The Giovale Library provides access to several subject databases that you can use to find journal articles on topics within a specific discipline or field of study. The databases listed on this page are those that are most useful for finding research published in geology. 

GriffinSearch

GriffinSearch is a good starting place if you are looking for books, journal articles, films, and other material available in the library. In addition to searching the Giovale Library catalog for physical materials, GriffinSearch finds e-books and articles from several of our databases.

Search GriffinSearch

Academic Search Ultimate 

Academic Search Ultimate is an interdisciplinary database. It contains academic and popular sources. Academic Search Ultimate provides full text and indexing for academic, social sciences, humanities, general science, education, and multi-cultural journals. 

Search Academic Search Ultimate 

Environmental Studies and Policy 

The Giovale Library addresses environmental concerns and research with coverage from journals and book reference content. Content includes articles relevant to biology, chemistry, and geology as well as environmental studies. 

Search Environmental Studies and Policy 

Science Direct: Health and Life Sciences (Elsevier) 

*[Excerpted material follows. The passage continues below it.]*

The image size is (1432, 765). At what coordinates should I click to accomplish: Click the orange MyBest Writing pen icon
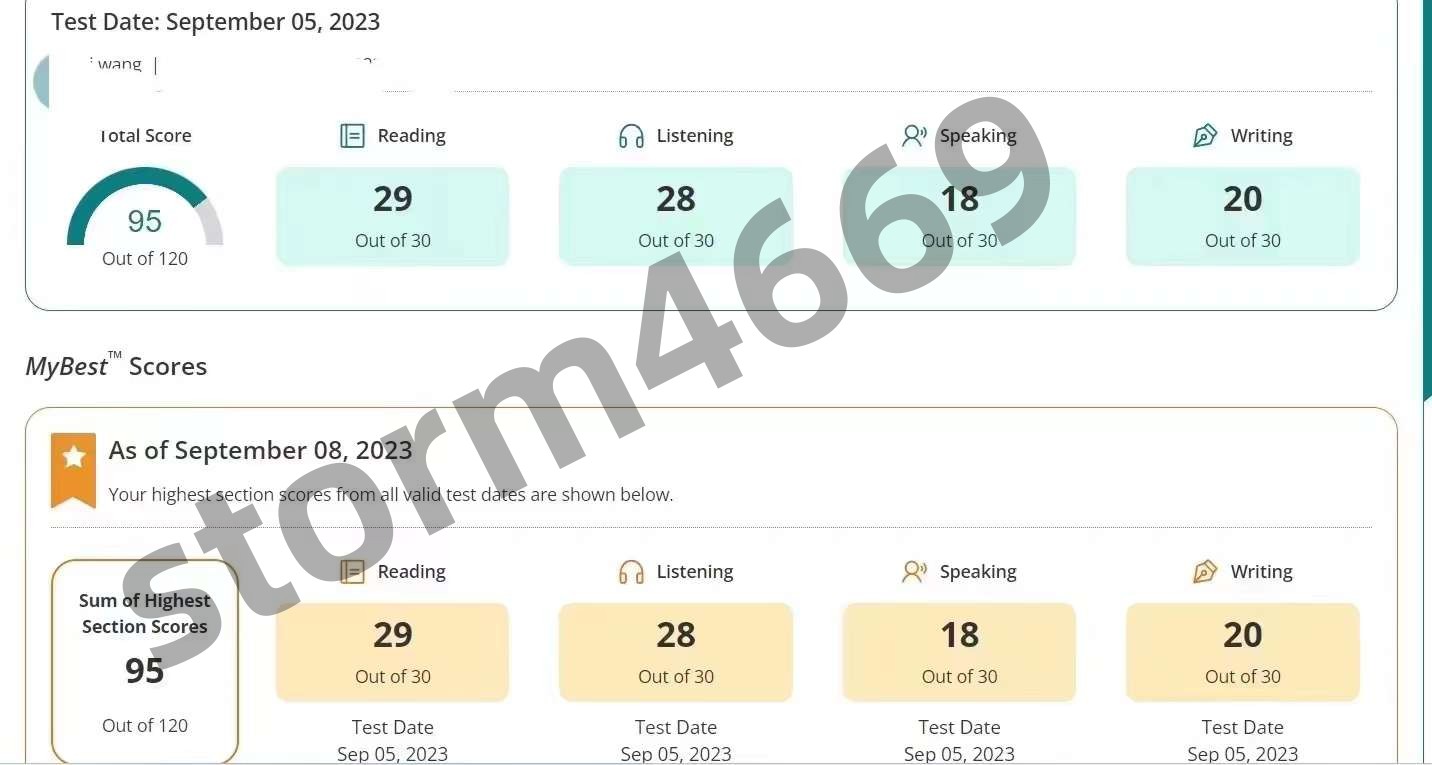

ScienceDirect is a leading full-text scientific database offering journal articles and book chapters. Journals are guided by eminent editorial boards and articles are rigorously peer-reviewed. Books on ScienceDirect cover 24 subject collections across disciplines such as biochemistry, genetics, molecular biology, chemistry, clinical medicine, engineering and environmental science.  

Search Science Direct 

Citing Sources

Citing your sources helps you avoid plagiarism and shows that you’ve done research to become knowledgeable about your topic. Proper citations allow your readers to track down your sources and help them understand how your research is connected to the work of others in your field. On this page, you will find guides and tools to help you format citations, and you will learn about what constitutes plagiarism.

How to Cite Sources

With all of the many ways that you can plagiarize someone’s work, either accidentally or on purpose, how can you make sure that you’re citing your sources correctly each and every time? One way is to become familiar with reputable sources that will help you learn or confirm that how you are citing your source is correct.

PurdueOWL contains writing guides, grammatical rules, and citation help that will assist with many writing projects. They offer a detailed formatting guide for APA/IEEE which contains complete examples for just about any source you may use in footnotes/endnotes, in-text citations and reference lists. For ACM citation style, visit the ACM reference and formatting page.

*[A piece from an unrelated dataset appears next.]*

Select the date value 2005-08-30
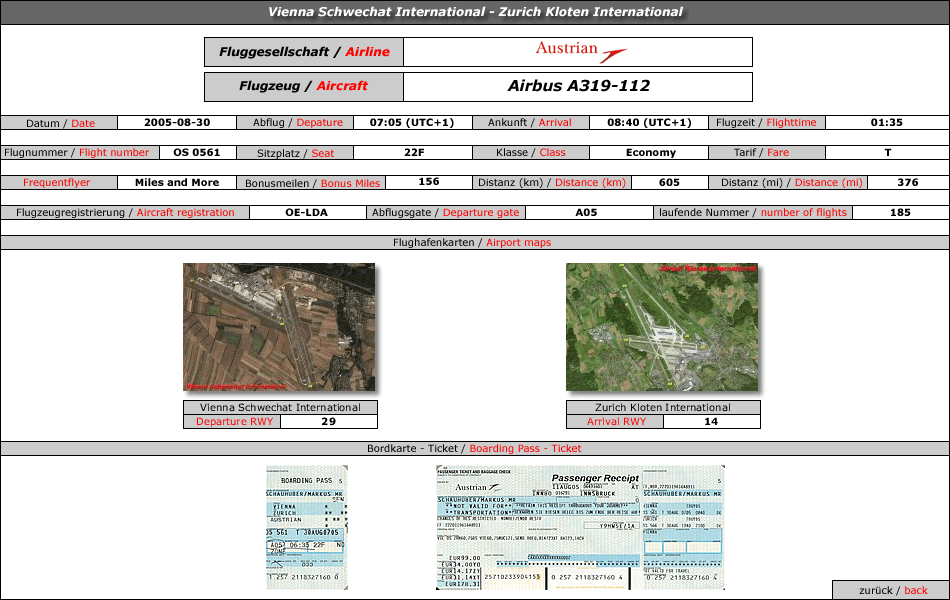950x600 pixels. coord(177,123)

Zotero is the ideal tool to gather, analyze, and document all of your sources. It is compatible with GriffinSearch and other library databases, allowing you to save citations and articles while you research. Visit the Zotero website to find out more, or stop by the library for some help getting started.

What is Plagiarism?

Plagiarism means taking someone else’s work or ideas and trying to pass them off as your own. Plagiarism can either be intentional or unintentional, and even the most careful writer could accidentally plagiarize without fully knowing it. For example, did you know that it is plagiarism even if you misattribute a quote to the wrong author? Even if you cited the source and took care to put it in your bibliography, if the wrong person received credit for someone else’s work, it can still be considered plagiarism. Other forms of plagiarism include:

  • Copying and pasting someone else’s work and turning it in as your own
  • Using a quote from someone without giving them credit
  • Not putting a quotation in quotation marks
  • Changing a few words here and there, but keeping the main ideas of a sentence without giving credit to the original author
  • Copying pictures from Google or another website to use without saying where you found the image

Of course, all of these scenarios of potential plagiarism can be avoided by knowing how to properly cite your sources.